Research-wise, I’m primarily trained in electronic structure theory, although I have some experience in other areas of computational chemistry and I can converse on a wide range of subjects because I did my PhD in a large research group with diverse interests and employing a slew of different computational methods. My bread-and-butter is still electronic structure theory and my research students today do similar things as they did two decades ago (albeit on larger and more interesting systems). All this seems rather conservative on my part. While my research students are primarily chemistry or biochemistry majors, I’ve happily (or is it liberally?) accepted students from other departments: math, computer science, biology. But I don’t think this captures Postel’s dictum.

 

Then I got to thinking about the origin of life. Prebiotic chemistry is messy. It perhaps starts out decentralized with a slew of intermediates and products. But once the first (albeit primitive) autocatalytic cycles kick in, certain molecules will be selected over others to be amplified.

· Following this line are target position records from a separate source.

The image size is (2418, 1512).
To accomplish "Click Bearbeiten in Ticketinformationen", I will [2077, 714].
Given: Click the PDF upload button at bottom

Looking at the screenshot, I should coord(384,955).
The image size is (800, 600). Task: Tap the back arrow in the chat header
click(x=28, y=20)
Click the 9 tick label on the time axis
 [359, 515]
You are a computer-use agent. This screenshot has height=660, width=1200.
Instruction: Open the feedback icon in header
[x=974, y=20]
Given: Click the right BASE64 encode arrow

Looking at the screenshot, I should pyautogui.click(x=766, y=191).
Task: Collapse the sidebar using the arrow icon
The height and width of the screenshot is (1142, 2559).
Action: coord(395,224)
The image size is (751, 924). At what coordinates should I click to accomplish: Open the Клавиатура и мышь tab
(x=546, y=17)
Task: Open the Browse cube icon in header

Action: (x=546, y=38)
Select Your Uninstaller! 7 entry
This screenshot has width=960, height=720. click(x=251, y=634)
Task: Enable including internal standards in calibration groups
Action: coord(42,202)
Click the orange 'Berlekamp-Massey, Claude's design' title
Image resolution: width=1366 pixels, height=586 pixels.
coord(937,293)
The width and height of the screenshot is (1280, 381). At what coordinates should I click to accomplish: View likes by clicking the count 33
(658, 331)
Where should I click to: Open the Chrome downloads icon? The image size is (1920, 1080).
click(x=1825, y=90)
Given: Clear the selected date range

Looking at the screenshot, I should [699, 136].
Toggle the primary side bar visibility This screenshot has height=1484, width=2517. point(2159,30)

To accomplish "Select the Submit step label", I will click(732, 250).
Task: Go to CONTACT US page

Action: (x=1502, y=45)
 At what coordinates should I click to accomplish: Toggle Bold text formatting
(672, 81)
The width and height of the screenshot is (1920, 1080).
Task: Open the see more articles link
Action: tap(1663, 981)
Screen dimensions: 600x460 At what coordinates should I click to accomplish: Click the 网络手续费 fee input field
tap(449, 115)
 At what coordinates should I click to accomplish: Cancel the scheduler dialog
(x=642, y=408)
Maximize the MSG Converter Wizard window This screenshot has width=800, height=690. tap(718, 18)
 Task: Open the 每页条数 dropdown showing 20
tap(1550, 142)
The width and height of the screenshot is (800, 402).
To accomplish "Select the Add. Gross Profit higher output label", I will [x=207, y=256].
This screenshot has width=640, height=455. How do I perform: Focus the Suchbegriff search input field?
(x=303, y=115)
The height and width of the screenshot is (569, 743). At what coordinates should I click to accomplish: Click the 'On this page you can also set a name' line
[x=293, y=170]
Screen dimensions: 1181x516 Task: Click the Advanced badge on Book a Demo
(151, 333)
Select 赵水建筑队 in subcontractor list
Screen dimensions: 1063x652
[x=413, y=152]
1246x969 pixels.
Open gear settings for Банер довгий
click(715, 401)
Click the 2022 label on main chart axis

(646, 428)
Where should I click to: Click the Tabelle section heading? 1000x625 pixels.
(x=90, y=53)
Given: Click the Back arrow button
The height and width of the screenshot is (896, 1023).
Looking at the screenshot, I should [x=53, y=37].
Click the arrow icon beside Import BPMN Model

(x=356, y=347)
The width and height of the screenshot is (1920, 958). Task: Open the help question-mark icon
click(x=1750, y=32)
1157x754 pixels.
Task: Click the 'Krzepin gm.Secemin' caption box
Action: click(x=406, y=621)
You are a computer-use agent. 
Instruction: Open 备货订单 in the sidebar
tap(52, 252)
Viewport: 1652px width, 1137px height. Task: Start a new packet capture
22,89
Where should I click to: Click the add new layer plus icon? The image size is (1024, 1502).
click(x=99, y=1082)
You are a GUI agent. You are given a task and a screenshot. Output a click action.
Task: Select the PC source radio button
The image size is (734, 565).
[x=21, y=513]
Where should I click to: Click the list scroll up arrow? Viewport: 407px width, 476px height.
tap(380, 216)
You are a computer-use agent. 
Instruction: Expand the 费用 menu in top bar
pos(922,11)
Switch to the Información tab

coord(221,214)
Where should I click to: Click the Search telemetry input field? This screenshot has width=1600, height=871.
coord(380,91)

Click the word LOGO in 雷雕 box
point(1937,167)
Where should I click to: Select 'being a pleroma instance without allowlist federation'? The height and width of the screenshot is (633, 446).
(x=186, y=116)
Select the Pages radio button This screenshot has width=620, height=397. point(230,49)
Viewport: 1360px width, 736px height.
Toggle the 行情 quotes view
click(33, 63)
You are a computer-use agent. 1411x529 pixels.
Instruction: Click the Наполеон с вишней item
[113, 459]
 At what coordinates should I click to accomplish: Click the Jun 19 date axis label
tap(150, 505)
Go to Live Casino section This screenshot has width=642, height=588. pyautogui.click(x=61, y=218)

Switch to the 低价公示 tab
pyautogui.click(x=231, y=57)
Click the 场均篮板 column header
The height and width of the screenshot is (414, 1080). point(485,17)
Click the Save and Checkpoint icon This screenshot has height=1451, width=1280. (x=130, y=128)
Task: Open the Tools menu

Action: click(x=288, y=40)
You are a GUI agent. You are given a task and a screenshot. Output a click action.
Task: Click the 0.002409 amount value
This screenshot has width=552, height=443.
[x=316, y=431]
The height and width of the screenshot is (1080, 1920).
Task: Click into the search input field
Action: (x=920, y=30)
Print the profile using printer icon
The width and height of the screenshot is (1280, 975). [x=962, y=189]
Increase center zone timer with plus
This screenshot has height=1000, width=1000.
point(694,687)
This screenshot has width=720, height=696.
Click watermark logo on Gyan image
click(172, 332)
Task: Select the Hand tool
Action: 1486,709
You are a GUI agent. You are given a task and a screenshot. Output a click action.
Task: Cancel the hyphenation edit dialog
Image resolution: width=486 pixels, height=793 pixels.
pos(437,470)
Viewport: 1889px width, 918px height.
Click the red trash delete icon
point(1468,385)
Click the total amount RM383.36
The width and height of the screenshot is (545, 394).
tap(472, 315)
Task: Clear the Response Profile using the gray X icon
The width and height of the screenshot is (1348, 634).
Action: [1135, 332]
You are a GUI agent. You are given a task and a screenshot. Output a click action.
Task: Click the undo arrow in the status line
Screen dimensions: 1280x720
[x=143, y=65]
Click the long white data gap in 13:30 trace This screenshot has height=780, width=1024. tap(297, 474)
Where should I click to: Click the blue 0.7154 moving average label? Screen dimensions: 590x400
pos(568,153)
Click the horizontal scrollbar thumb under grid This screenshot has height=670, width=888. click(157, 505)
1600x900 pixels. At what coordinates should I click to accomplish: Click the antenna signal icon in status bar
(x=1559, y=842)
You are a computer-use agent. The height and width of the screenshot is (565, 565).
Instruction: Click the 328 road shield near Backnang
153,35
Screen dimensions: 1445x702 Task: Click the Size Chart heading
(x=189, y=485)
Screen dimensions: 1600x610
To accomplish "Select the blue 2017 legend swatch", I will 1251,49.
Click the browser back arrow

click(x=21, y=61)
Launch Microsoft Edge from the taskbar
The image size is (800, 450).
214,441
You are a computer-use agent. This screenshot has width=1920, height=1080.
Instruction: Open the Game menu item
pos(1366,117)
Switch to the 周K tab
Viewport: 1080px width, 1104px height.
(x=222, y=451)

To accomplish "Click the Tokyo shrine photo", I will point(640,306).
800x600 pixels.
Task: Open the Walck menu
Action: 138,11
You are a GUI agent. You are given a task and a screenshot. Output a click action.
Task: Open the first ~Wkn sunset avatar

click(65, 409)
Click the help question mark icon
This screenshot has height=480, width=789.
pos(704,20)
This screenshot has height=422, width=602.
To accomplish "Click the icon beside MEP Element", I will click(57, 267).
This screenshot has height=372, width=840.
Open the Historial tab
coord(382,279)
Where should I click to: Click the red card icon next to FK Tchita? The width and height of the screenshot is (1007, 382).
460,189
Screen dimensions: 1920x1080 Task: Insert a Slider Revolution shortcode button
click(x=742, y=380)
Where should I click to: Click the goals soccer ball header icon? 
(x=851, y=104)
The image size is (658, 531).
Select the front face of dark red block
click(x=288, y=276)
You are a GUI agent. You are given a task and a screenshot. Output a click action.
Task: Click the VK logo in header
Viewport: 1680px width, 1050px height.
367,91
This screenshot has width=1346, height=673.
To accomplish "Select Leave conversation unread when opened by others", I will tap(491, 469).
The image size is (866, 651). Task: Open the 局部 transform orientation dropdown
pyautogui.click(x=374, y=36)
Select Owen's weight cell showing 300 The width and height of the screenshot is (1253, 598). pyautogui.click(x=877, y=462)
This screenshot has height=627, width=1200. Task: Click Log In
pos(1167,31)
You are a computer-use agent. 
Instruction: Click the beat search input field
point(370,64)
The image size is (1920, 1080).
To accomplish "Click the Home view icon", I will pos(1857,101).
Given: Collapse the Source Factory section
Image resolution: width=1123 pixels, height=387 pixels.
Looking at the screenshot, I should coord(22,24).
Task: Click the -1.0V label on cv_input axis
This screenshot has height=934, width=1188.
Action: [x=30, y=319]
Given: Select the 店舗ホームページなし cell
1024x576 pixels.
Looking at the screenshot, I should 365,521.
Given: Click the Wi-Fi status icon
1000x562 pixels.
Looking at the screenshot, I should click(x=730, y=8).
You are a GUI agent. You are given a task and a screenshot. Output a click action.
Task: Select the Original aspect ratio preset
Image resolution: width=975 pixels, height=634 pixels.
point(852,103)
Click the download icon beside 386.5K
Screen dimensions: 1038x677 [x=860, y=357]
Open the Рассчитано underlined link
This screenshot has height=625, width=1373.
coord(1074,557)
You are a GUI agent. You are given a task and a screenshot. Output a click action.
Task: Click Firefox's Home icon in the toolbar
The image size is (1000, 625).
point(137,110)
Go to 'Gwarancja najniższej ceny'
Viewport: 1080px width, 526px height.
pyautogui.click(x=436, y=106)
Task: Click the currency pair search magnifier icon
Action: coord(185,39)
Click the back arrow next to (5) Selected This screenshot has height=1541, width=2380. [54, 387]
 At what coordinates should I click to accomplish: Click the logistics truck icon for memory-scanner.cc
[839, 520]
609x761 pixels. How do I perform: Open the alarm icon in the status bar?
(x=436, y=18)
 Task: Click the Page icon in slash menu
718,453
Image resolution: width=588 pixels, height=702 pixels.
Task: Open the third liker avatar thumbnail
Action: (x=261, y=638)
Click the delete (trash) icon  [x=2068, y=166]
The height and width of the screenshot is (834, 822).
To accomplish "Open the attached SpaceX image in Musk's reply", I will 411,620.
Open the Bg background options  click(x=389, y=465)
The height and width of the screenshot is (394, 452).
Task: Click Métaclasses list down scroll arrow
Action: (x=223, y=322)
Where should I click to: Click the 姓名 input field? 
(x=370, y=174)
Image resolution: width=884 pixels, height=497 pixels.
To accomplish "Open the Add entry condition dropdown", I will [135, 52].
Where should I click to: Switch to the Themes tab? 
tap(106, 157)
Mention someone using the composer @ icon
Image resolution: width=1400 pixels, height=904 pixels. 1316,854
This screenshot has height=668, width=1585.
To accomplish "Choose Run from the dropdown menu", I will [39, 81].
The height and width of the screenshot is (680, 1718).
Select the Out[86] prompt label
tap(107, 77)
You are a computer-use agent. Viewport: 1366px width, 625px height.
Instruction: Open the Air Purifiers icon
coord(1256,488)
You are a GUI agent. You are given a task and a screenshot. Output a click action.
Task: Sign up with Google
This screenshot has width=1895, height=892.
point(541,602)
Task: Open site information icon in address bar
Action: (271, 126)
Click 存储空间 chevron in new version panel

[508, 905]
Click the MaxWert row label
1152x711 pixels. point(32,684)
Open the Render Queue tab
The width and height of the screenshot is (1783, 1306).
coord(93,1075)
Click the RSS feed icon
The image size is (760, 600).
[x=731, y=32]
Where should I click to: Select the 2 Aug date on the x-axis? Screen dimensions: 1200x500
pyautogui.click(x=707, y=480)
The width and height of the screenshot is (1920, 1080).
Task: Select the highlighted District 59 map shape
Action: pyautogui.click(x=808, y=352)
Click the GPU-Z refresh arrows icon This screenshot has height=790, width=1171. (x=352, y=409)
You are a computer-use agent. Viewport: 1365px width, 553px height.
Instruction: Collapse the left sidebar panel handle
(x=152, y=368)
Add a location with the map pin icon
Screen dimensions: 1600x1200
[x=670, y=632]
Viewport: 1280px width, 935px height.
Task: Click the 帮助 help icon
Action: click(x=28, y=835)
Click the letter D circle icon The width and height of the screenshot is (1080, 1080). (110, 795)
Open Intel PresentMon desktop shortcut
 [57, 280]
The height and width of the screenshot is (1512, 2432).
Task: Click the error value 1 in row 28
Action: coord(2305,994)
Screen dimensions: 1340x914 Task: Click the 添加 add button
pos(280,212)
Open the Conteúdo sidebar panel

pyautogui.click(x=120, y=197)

Competition ensues and the losers die out, either being “eaten” as food or decomposed into yet other molecules. But this centralized ascendant protometabolic systems that incorporate food and dissipate waste molecules, alter their environment. This provides the opportunity for other liberal protometabolic systems to take advantage. One’s waste becomes another’s food, and competition comes again to the fore. Rinse. Repeat. The cycle of decentralization and centralization that Wu describes of information empires seems to apply well to both life and proto-life. As a multicellular organism, I might be an example of a highly centralized system that’s currently ascendant. But remember what happened to the dinosaurs. Meanwhile bacteria, perhaps representing decentralization, are still here and regularly trying to cannibalize us. And what is life, if not an organism that stores and utilizes information that also relies on communication to survive or thrive?